The glorious day of steam have returned. Consider this reason, posted by London Underground today on their website, for closing Bounds Green station – “no water supply”. Now this cannot be anything to do with staff because plenty of stations operate with no staff at all at certain hours, my home station at Ruislip Manor being one of them. And by the same token it cannot be to do with fire safety because, if this were a concern, then there would not be any unmanned stations at all. So I assume that it is because the trains need to take on water there.

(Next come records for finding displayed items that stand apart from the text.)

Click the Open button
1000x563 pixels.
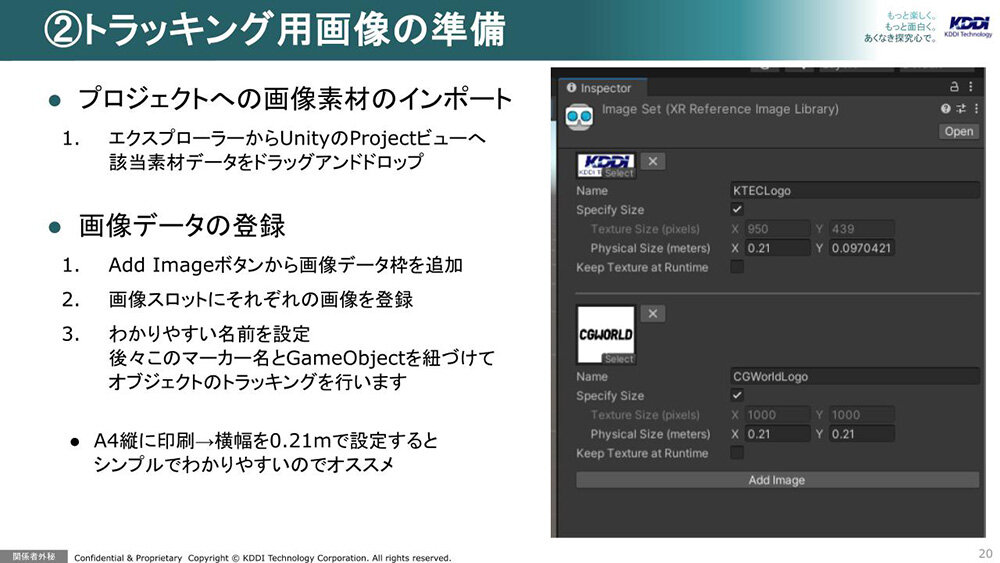[x=958, y=131]
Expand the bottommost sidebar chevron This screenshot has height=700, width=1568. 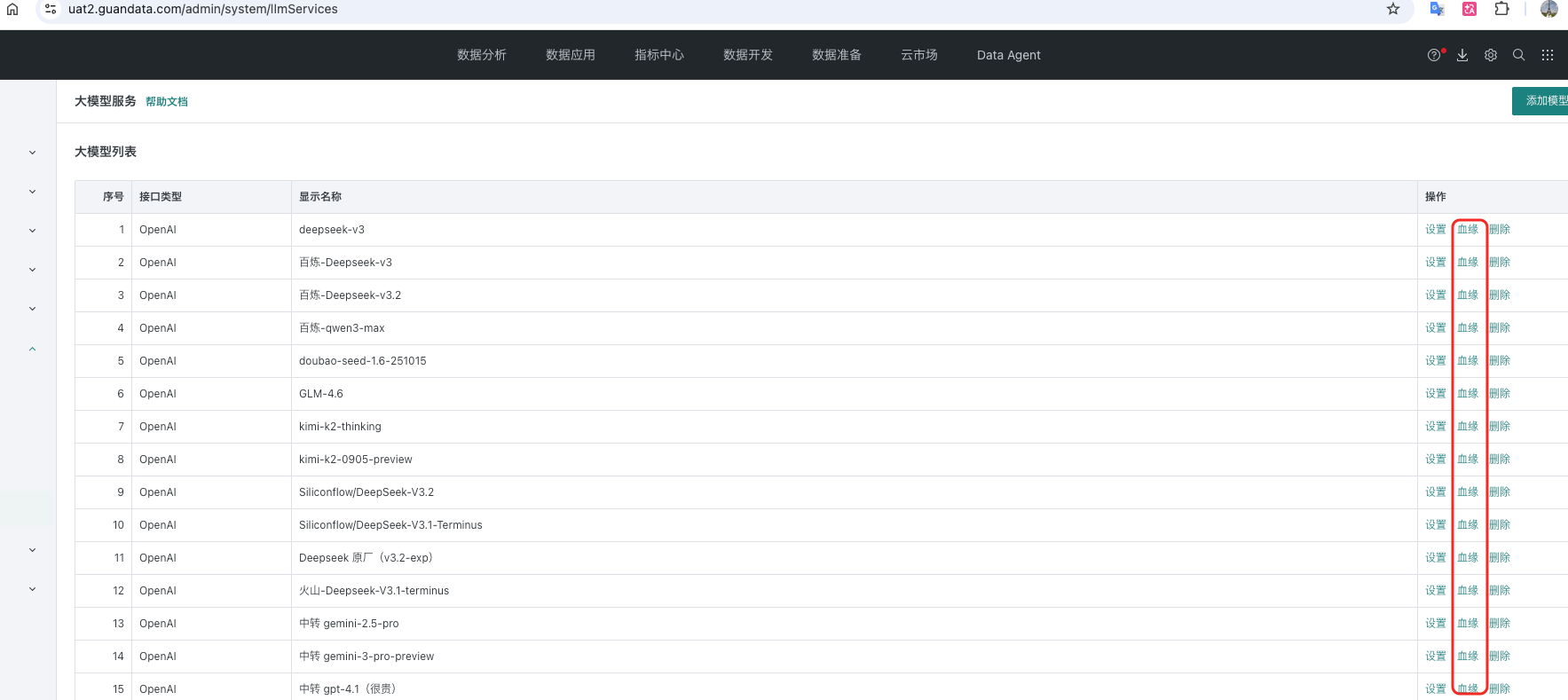pyautogui.click(x=33, y=589)
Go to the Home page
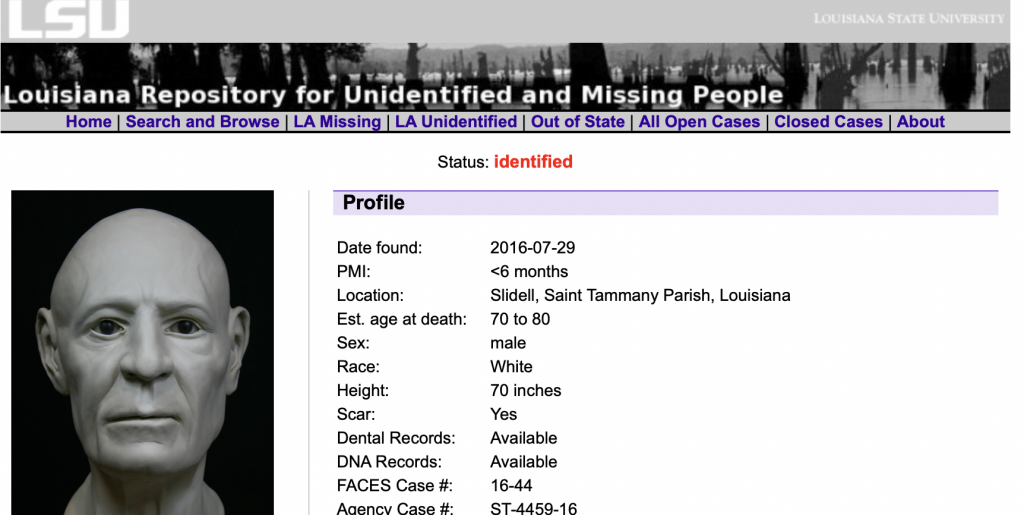Image resolution: width=1024 pixels, height=515 pixels. [x=89, y=122]
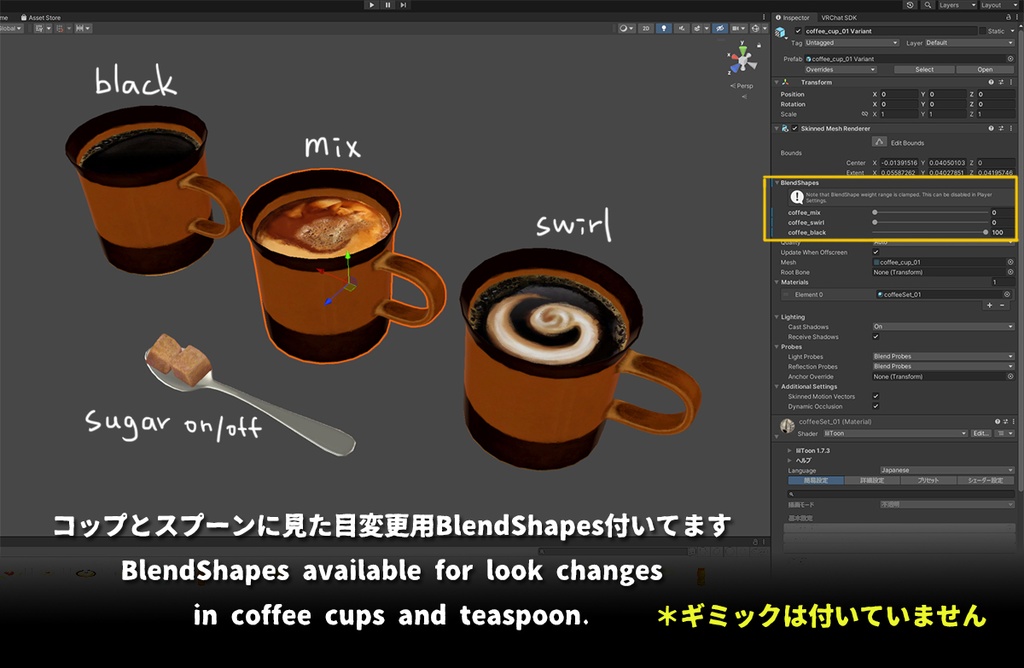Switch to the VRChat SDK tab

(x=839, y=17)
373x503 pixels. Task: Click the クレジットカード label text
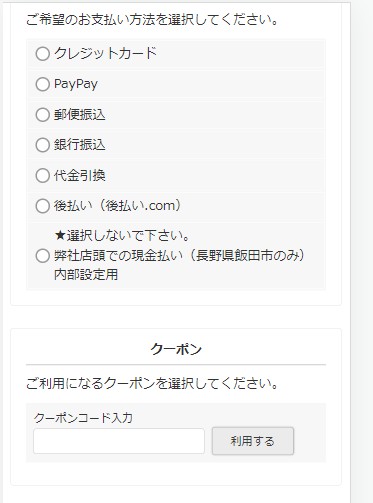pyautogui.click(x=105, y=53)
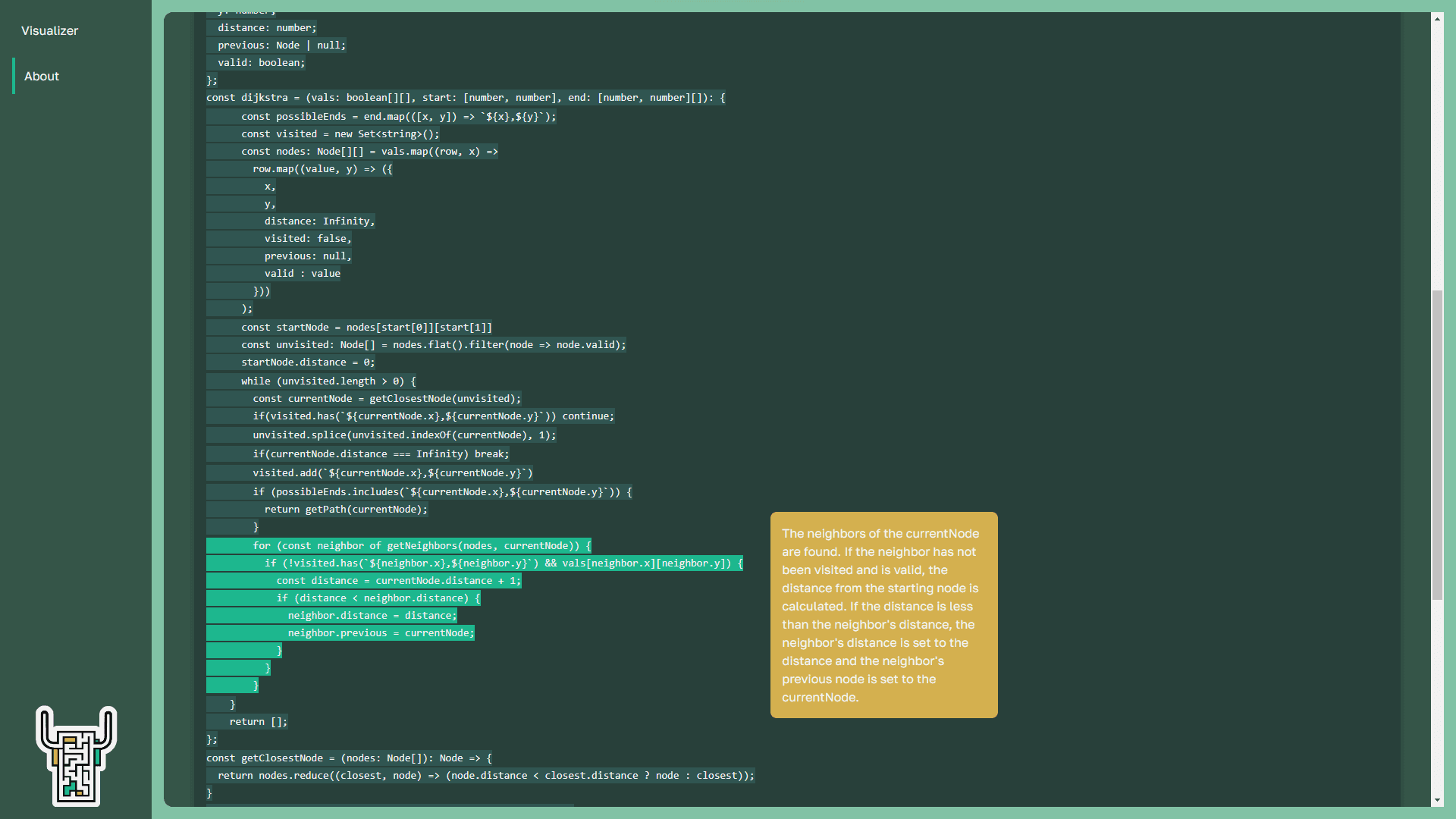Screen dimensions: 1456x819
Task: Click the 'const visited = new Set' line
Action: [x=339, y=134]
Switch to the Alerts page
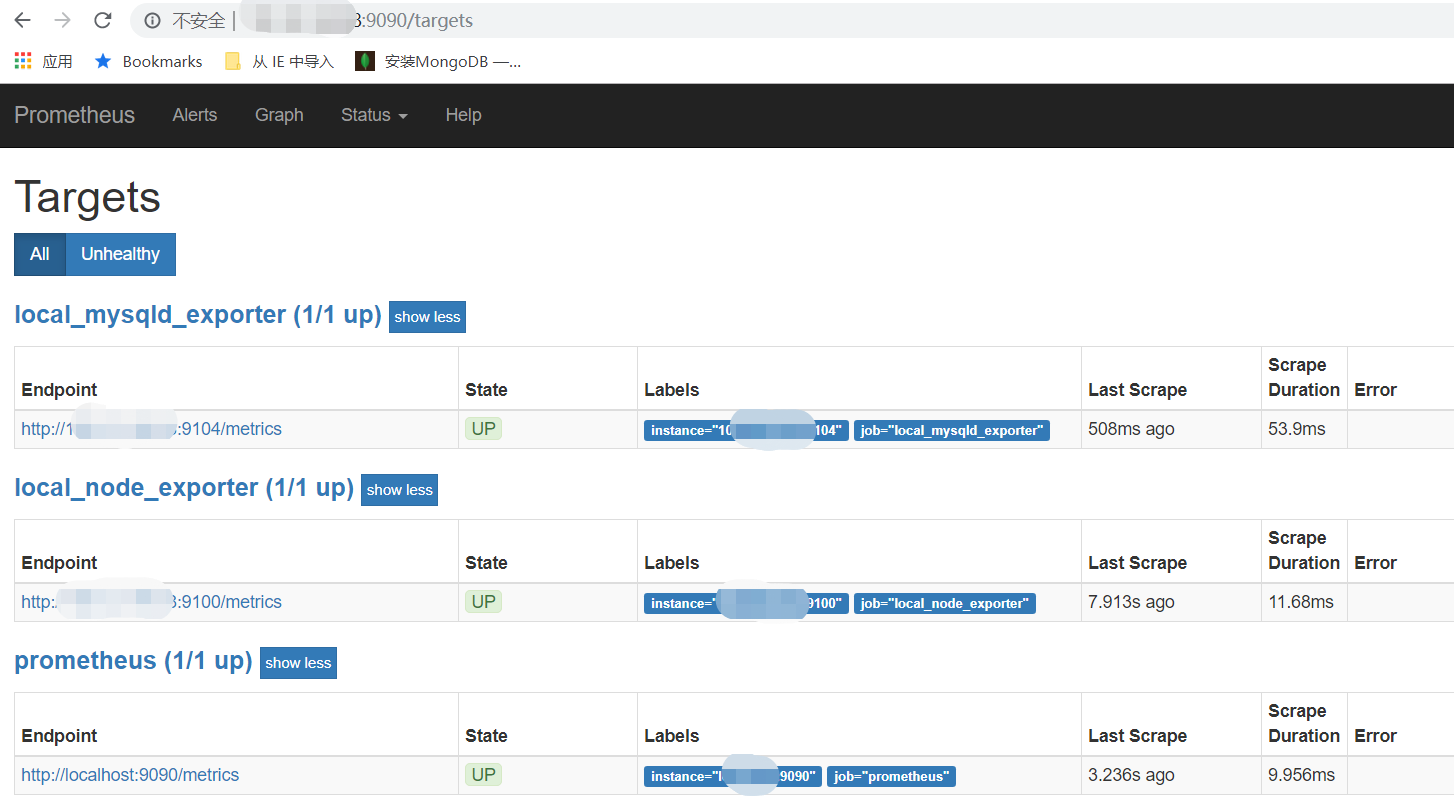 coord(194,115)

I picture Bounds Green as a little halt, near the village of the same name, with a quaint Victorian brick waiting room, toilets in a little wooden shed, faded posters advertising long-lost railway companies like LNER or the Somerset & Dorset and a trolley with a few battered old luggage cases propped up against a wall where a machine dispenses chocolate bars for a penny. Birds twitter in the nearby fields. Cattle crop the grass by the sidings. There is a distant whistle. A man wearing coal-dusty overalls and green-peaked cap consults his fob watch and ambles out toward the water tower. He looks up. He scratches his head. He jogs back to the platform, lifts the phone, winds the handle and in a rustic accent informs someone “higher up” that there is no water. The response is immediate. The station is closed and as the train approaches the attendant waves a green flag, gestures to the tower and the train continues on its way.
Later in the morning the message vanished from the web site so it seems either they found some water to put in the tower or maybe they cancelled the steam trains and ran one of these beastly new-fangled electric johnnies instead.